Sono appena tornata da un bell’incontro pubblico con la comunità italiana di Londra, fatta da studenti, lavoratori e cervelli in fuga da una nazione fondata sulla perversione. Persone di cui l’Inghilterra sta beneficiando e che molti qui lasciano partire tirando un sospiro di sollievo: “Un disoccupato in meno”. Il mio primo pensiero oggi è dedicato ad un amico che ha avuto il coraggio di rimanere nella sua terra, di resistere alla cappa culturale del suo paese per difendere quella Sicilia che amava più di ogni altra cosa. Giuseppe Gatì è una persona che oggi mi manca, ma che manca soprattutto a questa regione. Oggi ci rimane il suo ricordo, la sua voglia di lottare per una Sicilia ed un’Italia libere.

Ho conosciuto Giuseppe a Palermo, alla presentazione di un libro di Marco Travaglio, e sono stata subito conquistata dal suo sguardo pulito e fiero, dalla sua voglia di reagire, di fare qualcosa di concreto. Da quel momento è nata un’amicizia che ancora oggi sento dentro come allora. Lo vedevo spuntare tra la folla agli incontri in giro per la Sicilia, sempre. Giuseppe, poco più che ventenne, non si faceva fermare dai chilometri nè dalla sua vecchia auto traballante. Niente poteva vincere sul suo entusiasmo, per questo Giuseppe rappresenta uno di quei rari esempi che non potevamo permetterci di perdere.

Sono passati esattamente due anni da quel terribile 31 gennaio 2009, quando mi giunse la notizia che Giuseppe non c’era più. Era morto sul lavoro. Era andato a prendere il latte da un pastore ed è morto fulminato mentre apriva il rubinetto della vasca refrigerante del latte. Una morte assolutamente evitabile per un giovane che avrebbe potuto fare tanto per la Sicilia, più di quanto, in soli vent’anni, era riuscito ad insegnare ai suoi amici e a quanti hanno avuto la fortuna di conoscerlo.
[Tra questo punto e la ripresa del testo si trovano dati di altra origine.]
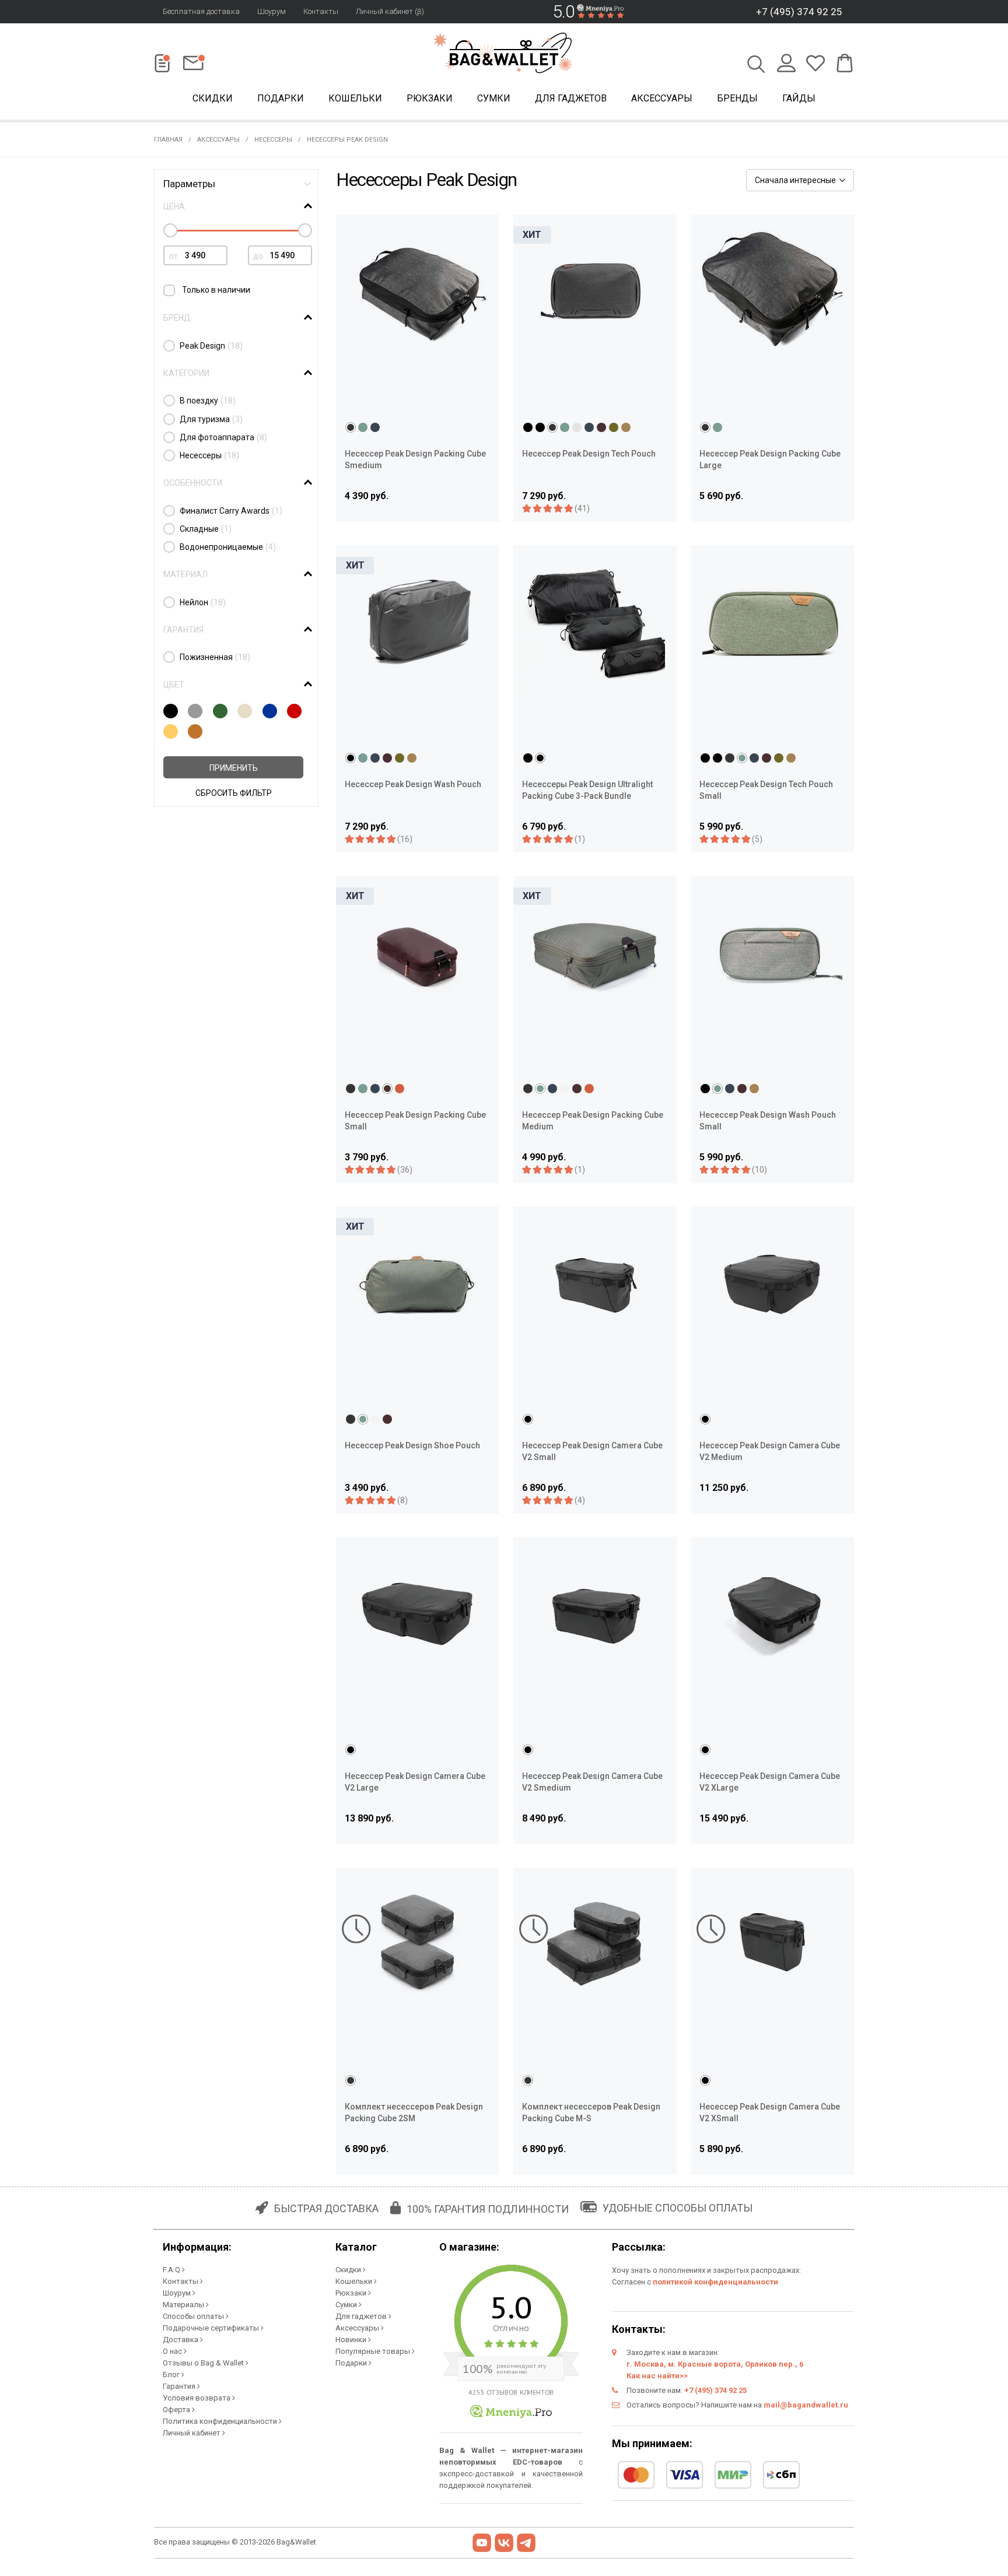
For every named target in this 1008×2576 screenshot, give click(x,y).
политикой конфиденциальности (715, 2281)
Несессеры (273, 139)
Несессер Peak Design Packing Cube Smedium (415, 459)
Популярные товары (373, 2351)
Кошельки (355, 98)
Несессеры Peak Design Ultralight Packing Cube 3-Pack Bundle (587, 790)
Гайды (799, 98)
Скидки (212, 98)
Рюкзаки (430, 98)
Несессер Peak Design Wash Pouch (413, 784)
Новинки (351, 2339)
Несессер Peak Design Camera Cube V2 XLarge (769, 1781)
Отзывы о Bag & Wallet (204, 2363)
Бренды (737, 98)
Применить (233, 768)
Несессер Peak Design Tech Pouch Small (766, 790)
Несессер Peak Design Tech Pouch (589, 453)
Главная (168, 139)
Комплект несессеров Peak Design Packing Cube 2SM (414, 2112)
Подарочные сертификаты (212, 2328)
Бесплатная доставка (201, 11)
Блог (172, 2374)
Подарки (280, 98)
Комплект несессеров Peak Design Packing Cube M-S (591, 2112)
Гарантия (180, 2386)
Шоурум (271, 11)
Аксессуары (661, 98)
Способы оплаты (194, 2316)
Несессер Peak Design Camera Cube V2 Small (592, 1451)
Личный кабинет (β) (390, 11)
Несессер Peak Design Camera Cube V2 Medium (769, 1451)
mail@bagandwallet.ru (806, 2404)
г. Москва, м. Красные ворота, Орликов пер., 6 (714, 2364)
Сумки (493, 98)
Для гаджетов (571, 98)
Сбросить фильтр (233, 793)
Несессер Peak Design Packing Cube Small (415, 1120)
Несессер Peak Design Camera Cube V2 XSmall (769, 2112)
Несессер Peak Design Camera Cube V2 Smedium (592, 1781)
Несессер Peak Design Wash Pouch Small (767, 1120)
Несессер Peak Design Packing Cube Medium (592, 1120)
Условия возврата (197, 2397)
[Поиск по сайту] (756, 65)
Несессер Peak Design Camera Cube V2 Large (415, 1781)
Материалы (184, 2304)
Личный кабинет (192, 2432)
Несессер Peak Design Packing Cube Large (770, 459)
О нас (173, 2351)
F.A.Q (172, 2269)
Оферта (177, 2409)
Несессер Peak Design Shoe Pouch (412, 1445)
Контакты (320, 11)
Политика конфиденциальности (221, 2421)
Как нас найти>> (657, 2375)
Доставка (181, 2339)
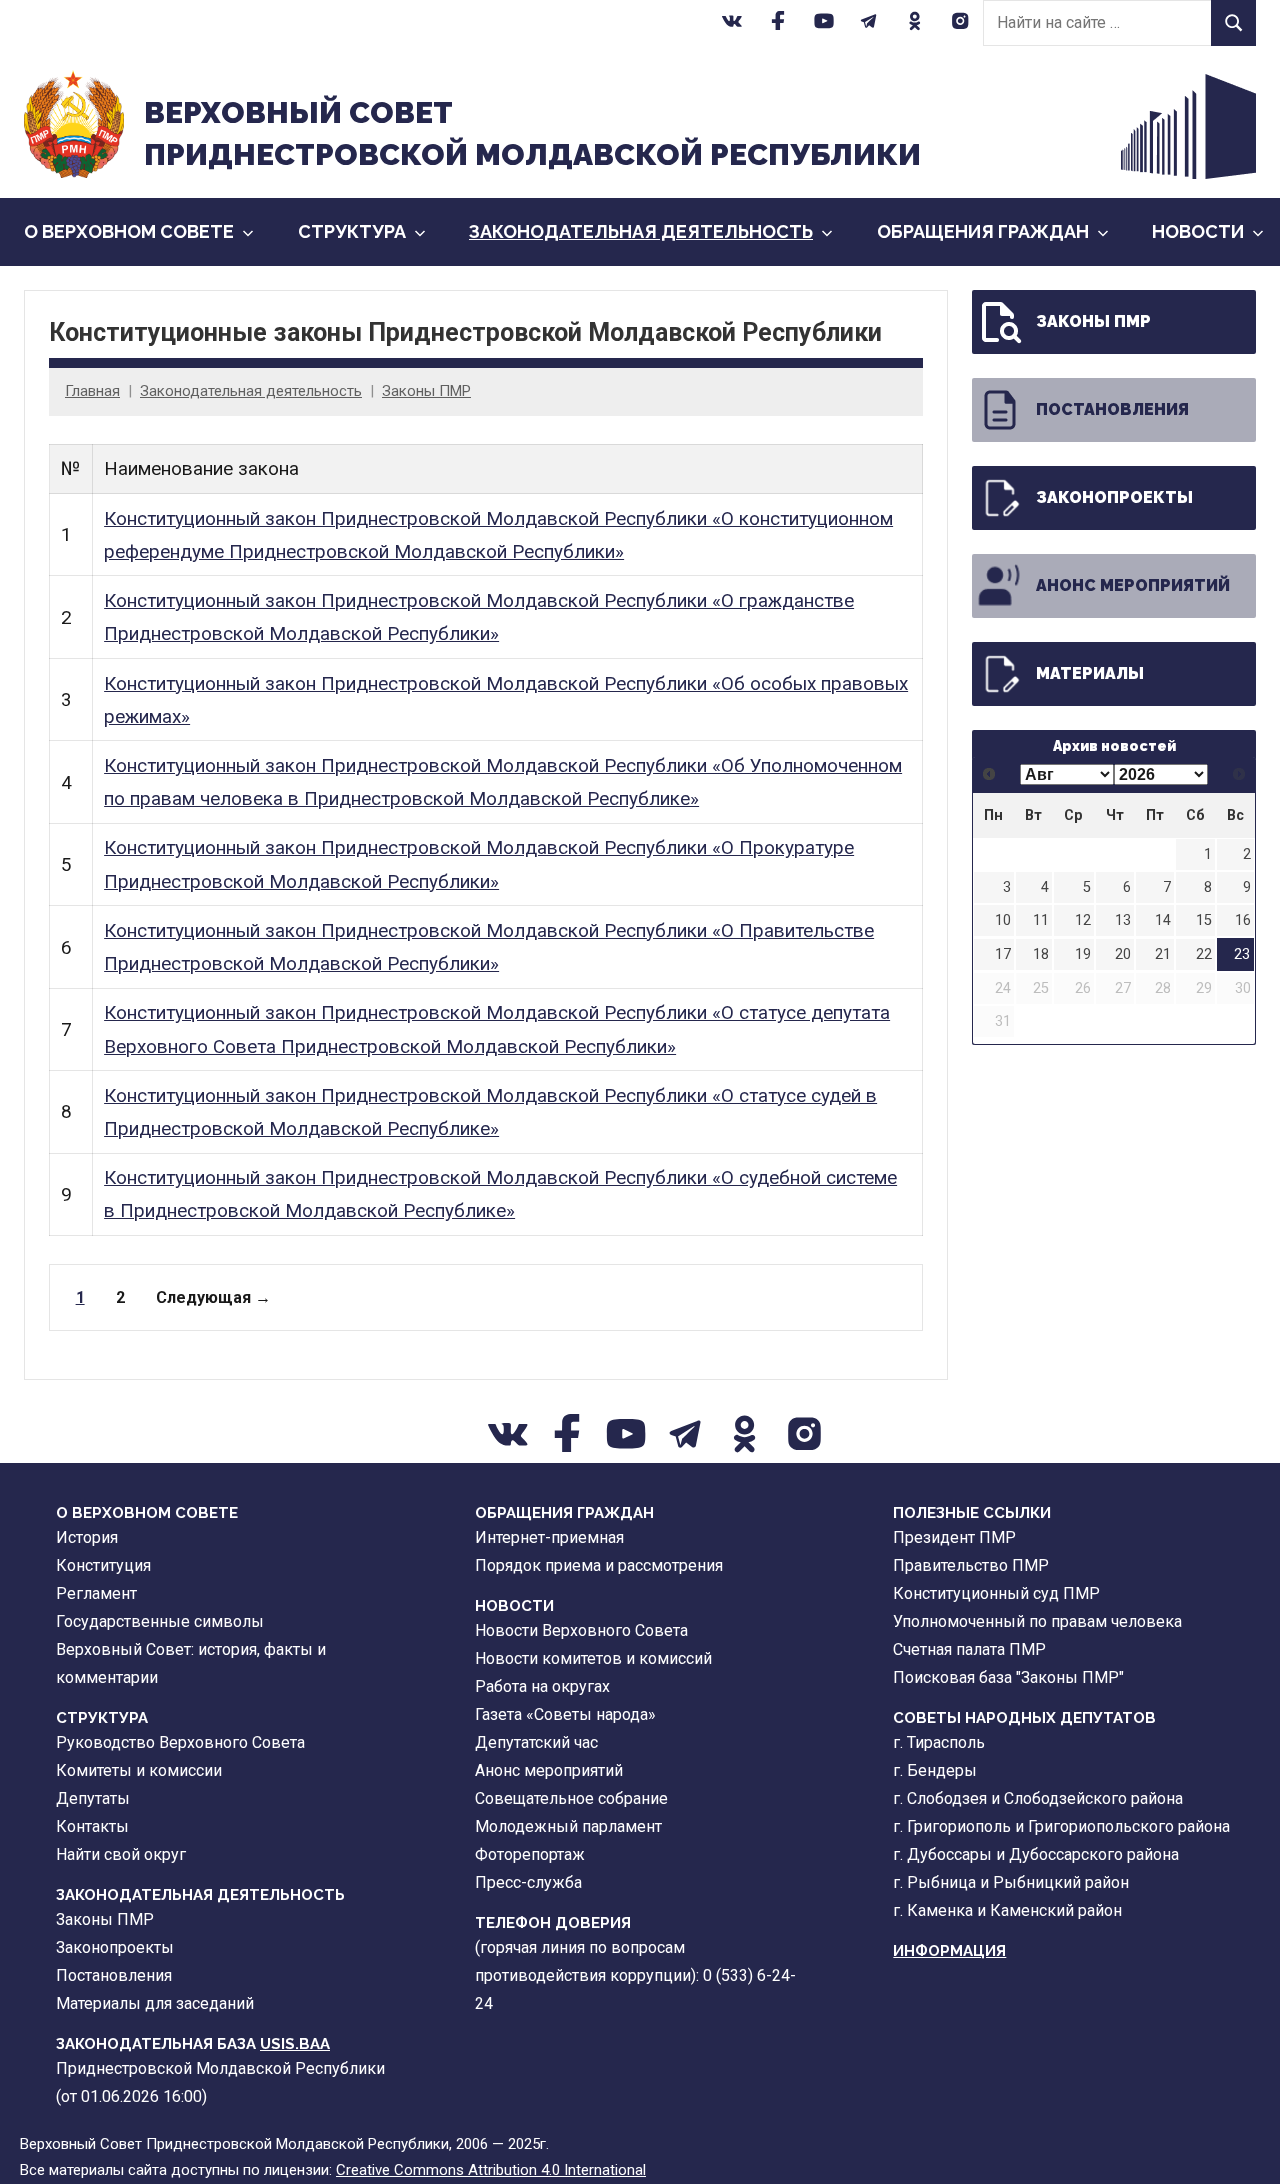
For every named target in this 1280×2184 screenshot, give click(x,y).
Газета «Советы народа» (565, 1714)
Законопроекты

Non potrò mai dimenticare la sua telefonata dopo la contestazione a Vittorio Sgarbi. Era spaventato, agitato perchè era stato rinchiuso in una stanza per ore, intimidito e strattonato da uomini della Polizia Municipale e sedicenti poliziotti in borghese per aver osato urlare in faccia a Sgarbi: “Pregiudicato! Viva Caselli, viva il pool antimafia!”. Cercai in tutti i modi di calmarlo e restammo tutta la notte a parlare perchè attendevo che mi inviasse il video della contestazione. Nonostante la paura, però, Giuseppe la contestazione l’aveva fatta. Oggi, dopo due anni, il pregiudicato Vittorio Sgarbi si sbraccia e protesta perchè lo Stato non lo protegge (ma da chi?), e Giuseppe invece non ha più la possibilità di protestare. Dobbiamo farlo noi, anche per lui.

La sua storia mi porta sempre a fare una riflessione. Non condivido l’idea semplicistica che i giovani siano il futuro: i giovani sono e devono essere il presente. E’ oggi, adesso, che devono alzare la testa e reagire ai soprusi e alle prevaricazioni. Oggi devono difendere i propri diritti e le proprie aspirazioni.

“E’ arrivato il nostro momento, il momento dei siciliani onesti, che vogliono lottare per un cambiamento vero, contro chi ha ridotto e continua a ridurre la nostra terra in un deserto, abbiamo l’obbligo morale di ribellarci. Questa è la mia terra ed io la difendo. E tu?. Questo diceva Giuseppe.

In questo giorno, quindi, il mio appello è rivolto a tutti quei ragazzi che ne condividono le idee e i principi: non fermatevi al ricordo fine a se stesso, onorate la sua memoria perseguendo degli obiettivi. Lottate in suo nome per i vostri diritti. Solo così la morte ingiusta e crudele di Giuseppe, piccolo grande combattente, potrà avere davvero un senso.